[Data to examine]:
-- -- --
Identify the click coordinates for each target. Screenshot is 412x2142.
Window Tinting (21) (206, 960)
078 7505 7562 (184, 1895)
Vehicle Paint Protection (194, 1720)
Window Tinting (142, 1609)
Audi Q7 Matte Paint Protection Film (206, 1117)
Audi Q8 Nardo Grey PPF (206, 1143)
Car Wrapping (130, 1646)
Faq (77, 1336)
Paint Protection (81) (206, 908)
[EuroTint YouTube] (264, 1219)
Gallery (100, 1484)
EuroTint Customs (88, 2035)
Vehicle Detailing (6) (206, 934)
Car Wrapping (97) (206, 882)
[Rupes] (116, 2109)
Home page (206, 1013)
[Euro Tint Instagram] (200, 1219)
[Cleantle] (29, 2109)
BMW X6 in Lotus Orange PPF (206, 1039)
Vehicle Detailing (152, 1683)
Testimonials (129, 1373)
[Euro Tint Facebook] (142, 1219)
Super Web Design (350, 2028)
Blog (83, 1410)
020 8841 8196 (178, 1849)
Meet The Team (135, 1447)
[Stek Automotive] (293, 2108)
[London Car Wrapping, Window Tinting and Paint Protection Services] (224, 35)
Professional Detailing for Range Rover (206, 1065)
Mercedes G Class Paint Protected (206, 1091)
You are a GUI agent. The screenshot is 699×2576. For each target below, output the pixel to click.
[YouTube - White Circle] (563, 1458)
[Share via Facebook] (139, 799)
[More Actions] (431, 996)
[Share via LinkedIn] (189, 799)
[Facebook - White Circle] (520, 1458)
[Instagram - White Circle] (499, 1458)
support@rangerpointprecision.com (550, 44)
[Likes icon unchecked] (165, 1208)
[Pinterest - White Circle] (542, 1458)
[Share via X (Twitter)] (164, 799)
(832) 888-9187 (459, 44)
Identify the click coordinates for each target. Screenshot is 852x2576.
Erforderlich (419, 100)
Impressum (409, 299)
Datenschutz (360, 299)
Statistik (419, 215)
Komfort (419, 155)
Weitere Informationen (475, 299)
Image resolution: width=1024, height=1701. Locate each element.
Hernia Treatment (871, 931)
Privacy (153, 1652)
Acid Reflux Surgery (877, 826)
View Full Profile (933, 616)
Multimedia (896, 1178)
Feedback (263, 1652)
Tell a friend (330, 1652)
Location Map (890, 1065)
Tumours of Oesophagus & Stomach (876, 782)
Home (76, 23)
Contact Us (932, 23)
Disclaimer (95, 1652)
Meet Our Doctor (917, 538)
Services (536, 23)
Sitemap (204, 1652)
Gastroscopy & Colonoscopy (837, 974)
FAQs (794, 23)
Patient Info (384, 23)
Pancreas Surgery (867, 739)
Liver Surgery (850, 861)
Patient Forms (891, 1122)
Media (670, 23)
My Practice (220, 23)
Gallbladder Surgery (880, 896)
-- -- --
Using the entries above, extract exactly the span from the line with "[Share via X (Twitter)] (164, 799)" to the line with "Weitere Informationen (475, 299)", both lines included; leave out everything else.

[Final answer]:
[Share via X (Twitter)] (164, 799)
(832) 888-9187 (459, 44)
Identify the click coordinates for each target. Screenshot is 852x2576.
Erforderlich (419, 100)
Impressum (409, 299)
Datenschutz (360, 299)
Statistik (419, 215)
Komfort (419, 155)
Weitere Informationen (475, 299)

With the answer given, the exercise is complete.